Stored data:
__________________________________________________

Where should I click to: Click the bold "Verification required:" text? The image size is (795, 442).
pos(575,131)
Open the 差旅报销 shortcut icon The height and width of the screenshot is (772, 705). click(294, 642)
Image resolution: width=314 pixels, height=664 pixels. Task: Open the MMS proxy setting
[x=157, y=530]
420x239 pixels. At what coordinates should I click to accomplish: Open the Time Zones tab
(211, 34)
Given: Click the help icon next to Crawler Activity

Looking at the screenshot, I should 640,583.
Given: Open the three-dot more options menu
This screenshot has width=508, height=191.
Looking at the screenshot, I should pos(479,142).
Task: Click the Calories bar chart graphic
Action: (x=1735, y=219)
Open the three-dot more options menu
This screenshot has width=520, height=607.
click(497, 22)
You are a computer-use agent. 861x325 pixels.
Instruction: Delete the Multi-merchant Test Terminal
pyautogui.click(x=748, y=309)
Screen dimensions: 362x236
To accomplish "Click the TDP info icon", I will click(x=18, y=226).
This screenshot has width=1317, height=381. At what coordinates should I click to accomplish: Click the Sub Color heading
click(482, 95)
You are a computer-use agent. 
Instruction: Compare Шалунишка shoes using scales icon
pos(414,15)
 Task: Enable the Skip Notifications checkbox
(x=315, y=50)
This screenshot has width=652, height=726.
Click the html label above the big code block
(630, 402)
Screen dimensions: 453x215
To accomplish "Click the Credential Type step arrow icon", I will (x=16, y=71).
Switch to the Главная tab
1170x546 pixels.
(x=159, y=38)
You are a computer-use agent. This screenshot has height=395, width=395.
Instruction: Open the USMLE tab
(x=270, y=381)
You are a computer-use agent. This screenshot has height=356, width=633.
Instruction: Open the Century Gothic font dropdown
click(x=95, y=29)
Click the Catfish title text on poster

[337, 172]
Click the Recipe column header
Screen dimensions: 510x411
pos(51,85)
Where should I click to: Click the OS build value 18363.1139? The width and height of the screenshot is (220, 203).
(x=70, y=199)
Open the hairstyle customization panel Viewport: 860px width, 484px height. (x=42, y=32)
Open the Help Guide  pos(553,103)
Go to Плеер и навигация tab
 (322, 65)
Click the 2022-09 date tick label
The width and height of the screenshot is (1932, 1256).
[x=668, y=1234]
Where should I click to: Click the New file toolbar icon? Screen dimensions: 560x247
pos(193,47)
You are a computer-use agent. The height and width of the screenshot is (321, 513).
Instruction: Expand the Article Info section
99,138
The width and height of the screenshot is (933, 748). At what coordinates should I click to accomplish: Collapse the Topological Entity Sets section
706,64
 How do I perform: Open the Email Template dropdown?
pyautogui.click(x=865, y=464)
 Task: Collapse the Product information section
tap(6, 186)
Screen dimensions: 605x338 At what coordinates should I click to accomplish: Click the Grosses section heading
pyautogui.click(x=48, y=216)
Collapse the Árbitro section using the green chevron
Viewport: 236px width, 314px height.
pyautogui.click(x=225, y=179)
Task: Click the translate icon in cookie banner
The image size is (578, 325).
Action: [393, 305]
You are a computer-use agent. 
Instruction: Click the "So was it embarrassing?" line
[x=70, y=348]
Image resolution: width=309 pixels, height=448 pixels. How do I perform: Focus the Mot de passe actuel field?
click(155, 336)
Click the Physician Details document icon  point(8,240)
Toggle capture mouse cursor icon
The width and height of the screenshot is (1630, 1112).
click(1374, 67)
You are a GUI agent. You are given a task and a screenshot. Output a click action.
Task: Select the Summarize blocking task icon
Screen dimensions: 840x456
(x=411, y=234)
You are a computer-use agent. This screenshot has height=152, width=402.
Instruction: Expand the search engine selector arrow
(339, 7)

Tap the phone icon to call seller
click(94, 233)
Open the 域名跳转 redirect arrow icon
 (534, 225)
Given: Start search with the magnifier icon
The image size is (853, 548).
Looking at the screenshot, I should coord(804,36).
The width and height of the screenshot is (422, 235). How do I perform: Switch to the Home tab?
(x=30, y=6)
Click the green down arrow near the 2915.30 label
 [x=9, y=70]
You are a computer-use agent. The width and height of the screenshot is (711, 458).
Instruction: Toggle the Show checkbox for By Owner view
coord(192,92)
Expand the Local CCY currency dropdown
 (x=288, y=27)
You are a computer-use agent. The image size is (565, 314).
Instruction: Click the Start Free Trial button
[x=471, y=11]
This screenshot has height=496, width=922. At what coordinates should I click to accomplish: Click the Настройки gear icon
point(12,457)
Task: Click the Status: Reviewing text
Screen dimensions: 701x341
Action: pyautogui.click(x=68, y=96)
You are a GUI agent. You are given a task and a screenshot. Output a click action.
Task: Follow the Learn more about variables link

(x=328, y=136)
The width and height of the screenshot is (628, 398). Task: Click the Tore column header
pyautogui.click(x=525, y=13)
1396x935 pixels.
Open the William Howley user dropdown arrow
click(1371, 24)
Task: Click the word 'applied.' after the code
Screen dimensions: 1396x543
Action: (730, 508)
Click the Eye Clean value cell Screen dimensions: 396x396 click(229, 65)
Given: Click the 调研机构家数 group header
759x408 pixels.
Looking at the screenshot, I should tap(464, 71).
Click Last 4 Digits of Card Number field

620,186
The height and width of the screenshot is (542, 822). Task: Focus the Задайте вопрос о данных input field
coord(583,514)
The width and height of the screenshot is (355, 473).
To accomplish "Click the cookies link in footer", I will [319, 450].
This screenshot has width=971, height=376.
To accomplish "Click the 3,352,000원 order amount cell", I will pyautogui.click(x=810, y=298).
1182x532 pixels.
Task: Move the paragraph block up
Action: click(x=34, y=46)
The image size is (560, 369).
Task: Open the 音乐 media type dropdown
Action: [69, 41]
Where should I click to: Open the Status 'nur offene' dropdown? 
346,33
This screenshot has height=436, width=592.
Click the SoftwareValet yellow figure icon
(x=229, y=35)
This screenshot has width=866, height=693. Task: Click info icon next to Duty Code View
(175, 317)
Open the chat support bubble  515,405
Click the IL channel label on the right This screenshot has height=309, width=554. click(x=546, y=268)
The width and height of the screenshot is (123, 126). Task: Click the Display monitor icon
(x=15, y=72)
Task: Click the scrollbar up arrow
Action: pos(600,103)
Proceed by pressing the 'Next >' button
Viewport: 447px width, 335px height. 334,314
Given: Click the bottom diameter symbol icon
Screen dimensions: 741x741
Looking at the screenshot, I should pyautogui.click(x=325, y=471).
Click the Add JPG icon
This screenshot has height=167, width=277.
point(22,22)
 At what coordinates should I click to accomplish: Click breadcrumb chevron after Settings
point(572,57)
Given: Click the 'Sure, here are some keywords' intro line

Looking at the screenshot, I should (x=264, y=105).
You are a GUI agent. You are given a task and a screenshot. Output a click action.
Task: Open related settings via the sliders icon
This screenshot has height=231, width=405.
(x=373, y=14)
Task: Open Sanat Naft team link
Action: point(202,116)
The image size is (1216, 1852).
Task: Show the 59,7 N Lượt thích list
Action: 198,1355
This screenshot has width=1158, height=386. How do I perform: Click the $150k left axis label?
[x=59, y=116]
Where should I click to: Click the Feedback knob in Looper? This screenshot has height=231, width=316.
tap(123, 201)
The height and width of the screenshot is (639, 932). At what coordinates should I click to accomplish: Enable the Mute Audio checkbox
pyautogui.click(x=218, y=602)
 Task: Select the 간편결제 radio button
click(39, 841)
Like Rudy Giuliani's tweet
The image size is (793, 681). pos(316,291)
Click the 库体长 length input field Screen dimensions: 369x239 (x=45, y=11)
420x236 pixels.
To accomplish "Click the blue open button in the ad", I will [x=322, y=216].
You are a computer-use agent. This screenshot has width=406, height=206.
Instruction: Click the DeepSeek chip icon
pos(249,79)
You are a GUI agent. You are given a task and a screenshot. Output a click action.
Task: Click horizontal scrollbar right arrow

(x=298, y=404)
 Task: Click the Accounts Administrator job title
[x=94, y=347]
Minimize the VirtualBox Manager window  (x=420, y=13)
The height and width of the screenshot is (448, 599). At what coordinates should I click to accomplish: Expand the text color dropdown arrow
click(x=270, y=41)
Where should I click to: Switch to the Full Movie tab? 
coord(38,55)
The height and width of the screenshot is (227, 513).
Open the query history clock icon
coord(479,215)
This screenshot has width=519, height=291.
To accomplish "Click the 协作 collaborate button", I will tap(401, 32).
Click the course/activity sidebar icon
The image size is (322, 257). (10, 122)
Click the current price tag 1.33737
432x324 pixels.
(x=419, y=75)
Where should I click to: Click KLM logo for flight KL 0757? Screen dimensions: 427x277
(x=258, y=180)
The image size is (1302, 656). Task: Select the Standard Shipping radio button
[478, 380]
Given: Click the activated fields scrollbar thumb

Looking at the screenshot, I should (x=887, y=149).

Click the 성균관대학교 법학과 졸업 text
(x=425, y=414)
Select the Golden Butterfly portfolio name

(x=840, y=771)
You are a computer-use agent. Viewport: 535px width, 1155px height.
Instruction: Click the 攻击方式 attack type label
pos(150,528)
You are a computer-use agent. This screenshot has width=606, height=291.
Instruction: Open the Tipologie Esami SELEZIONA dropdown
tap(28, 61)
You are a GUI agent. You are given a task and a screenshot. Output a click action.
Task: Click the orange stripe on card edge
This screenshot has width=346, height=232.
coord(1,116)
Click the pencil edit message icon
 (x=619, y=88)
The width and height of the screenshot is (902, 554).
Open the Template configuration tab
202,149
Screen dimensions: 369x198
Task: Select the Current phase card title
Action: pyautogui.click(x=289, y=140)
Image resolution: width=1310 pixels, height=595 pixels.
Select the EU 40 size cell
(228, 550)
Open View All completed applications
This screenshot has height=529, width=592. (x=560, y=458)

__________________________________________________

◆ **What is required**
Turn the lines of the listing above, starting with the line containing "Click the 2022-09 date tick label" and going through the line containing "Action: [393, 305]", into a numbered list. Skip any blank lines.

◆ **Output**
1. Click the 2022-09 date tick label
2. The width and height of the screenshot is (1932, 1256).
3. [x=668, y=1234]
4. Where should I click to: Click the New file toolbar icon? Screen dimensions: 560x247
5. pos(193,47)
6. You are a computer-use agent. The height and width of the screenshot is (321, 513).
7. Instruction: Expand the Article Info section
8. 99,138
9. The width and height of the screenshot is (933, 748). At what coordinates should I click to accomplish: Collapse the Topological Entity Sets section
10. 706,64
11.  How do I perform: Open the Email Template dropdown?
12. pyautogui.click(x=865, y=464)
13.  Task: Collapse the Product information section
14. tap(6, 186)
15. Screen dimensions: 605x338 At what coordinates should I click to accomplish: Click the Grosses section heading
16. pyautogui.click(x=48, y=216)
17. Collapse the Árbitro section using the green chevron
18. Viewport: 236px width, 314px height.
19. pyautogui.click(x=225, y=179)
20. Task: Click the translate icon in cookie banner
21. The image size is (578, 325).
22. Action: [393, 305]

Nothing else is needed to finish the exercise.